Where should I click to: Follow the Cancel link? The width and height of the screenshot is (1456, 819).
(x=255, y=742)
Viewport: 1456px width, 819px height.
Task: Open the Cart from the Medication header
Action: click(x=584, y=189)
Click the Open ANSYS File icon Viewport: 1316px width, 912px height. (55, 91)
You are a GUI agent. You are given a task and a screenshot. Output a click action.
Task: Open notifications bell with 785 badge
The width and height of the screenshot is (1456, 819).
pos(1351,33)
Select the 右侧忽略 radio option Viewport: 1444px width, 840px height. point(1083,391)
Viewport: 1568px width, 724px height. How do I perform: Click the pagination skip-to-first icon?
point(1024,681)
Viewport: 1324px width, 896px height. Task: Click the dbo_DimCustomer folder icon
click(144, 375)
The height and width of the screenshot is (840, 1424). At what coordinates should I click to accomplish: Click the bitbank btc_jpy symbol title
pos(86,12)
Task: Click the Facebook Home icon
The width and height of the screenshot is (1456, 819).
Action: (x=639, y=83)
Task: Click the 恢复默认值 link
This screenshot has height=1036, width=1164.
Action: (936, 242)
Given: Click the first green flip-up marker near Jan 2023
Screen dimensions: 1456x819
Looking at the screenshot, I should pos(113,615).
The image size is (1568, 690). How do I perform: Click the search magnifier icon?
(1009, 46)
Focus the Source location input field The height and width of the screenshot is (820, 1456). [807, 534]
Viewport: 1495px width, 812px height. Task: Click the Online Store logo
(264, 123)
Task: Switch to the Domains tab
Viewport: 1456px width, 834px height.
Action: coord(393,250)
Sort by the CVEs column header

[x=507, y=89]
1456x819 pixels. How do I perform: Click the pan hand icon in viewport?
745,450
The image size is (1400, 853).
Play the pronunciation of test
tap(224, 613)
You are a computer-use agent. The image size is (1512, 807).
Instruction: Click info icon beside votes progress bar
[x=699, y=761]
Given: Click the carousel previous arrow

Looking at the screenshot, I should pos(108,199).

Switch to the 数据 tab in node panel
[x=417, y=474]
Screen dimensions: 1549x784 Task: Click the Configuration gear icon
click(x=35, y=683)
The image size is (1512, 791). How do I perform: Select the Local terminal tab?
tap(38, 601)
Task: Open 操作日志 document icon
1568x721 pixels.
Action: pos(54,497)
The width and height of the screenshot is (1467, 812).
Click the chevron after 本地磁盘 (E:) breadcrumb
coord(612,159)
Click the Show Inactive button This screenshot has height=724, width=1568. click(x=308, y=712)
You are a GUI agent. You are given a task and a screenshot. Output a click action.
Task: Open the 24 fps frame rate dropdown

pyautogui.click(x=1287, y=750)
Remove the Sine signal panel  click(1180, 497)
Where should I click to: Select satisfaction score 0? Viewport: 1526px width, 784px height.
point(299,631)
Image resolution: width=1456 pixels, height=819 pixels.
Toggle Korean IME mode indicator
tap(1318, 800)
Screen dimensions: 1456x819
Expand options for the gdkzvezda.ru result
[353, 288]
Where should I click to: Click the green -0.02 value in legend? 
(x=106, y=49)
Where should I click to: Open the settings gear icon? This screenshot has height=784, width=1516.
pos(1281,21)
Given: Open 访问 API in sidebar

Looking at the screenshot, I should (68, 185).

......

→ **Goal of the exercise**
Starting at the first line of the material above, reproduce each line exactly up to and including the line with "Task: Open notifications bell with 785 badge".

→ **Answer to this task**
Where should I click to: Follow the Cancel link? The width and height of the screenshot is (1456, 819).
(x=255, y=742)
Viewport: 1456px width, 819px height.
Task: Open the Cart from the Medication header
Action: click(x=584, y=189)
Click the Open ANSYS File icon Viewport: 1316px width, 912px height. (55, 91)
You are a GUI agent. You are given a task and a screenshot. Output a click action.
Task: Open notifications bell with 785 badge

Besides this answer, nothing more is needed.